The main idea of ​​the cross-modal similarity measurement method on the left is to fuse graphic and text features, and then pass through the hidden layer. The goal is to let the hidden layer learn a function that can measure cross-modal similarity.
The right side is the public space feature learning method, which is generally called the twin-tower structure. It maps images and texts into a public space to obtain multimodal representations, that is, the last layer of representations, so that cosine can be used directly to calculate the similarity. Images and text are independent of each other and do not interact with each other. It is hoped that an excellent representation can be learned to measure the similarity.

Research Hotspots and Ideas

In fact, I mainly do projects and do little research.

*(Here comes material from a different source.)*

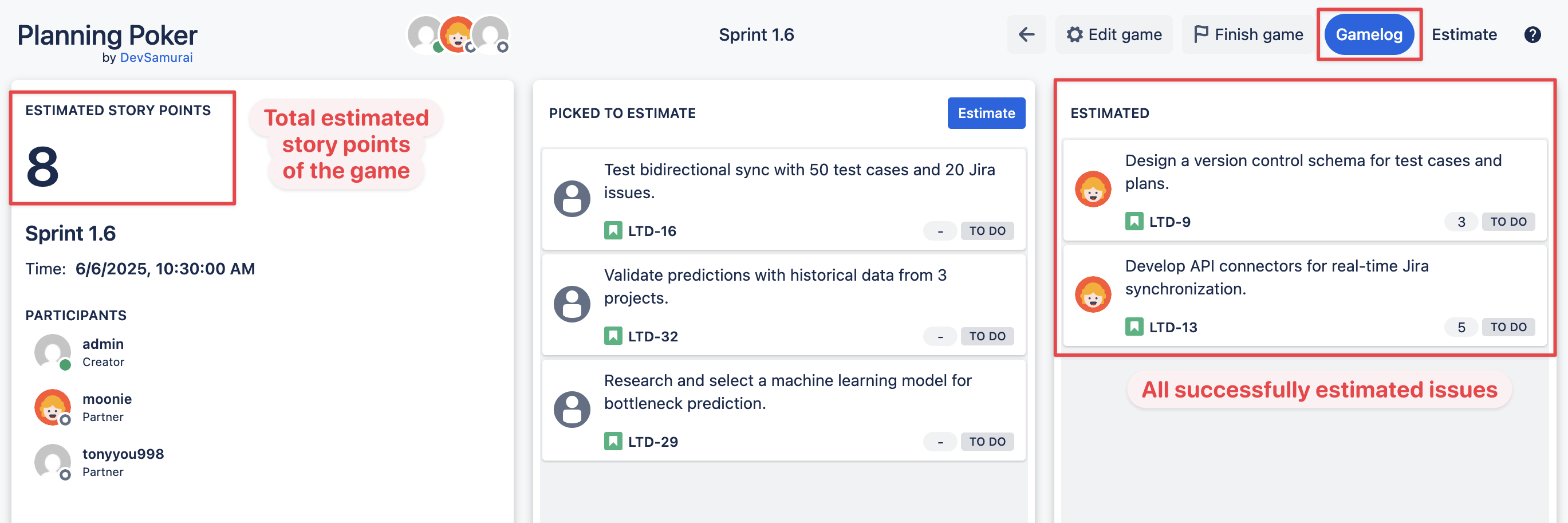Screen dimensions: 1568x523
Task: Click the blue Estimate button
Action: [986, 113]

1. Propose a new cross-modal retrieval data set for a specific field, such as e-commerce, remote sensing, etc., and provide benchmarks; 2.
Cross-modal information alignment, how to introduce appropriate supervision signals;
3. Cross-modal How to better interact with information, how to combine single tower and double tower:
4. Difficult sample mining for cross-modal retrieval:

zeroshot classification

Convert the category label into a text description through a prompt process, then calculate the similarity between the image and the text mapped to each category label, and take the one with the highest similarity as the classification label

Application: Classification tasks where categories belong to the open set

accomplish

Convert the category label into a text description through a prompt process

Then calculate the similarity between the picture and the text mapped to each category label, and take the highest similarity as the classification label
dog -> A photo of a dog

**The design of the teleprompter also takes a lot of time to adjust, because small wording changes may have a huge impact on performance (for example, in Figure a below, add a before [CLASS] in "a photo of [CLASS]" "a" went straight up almost 6 points?! !)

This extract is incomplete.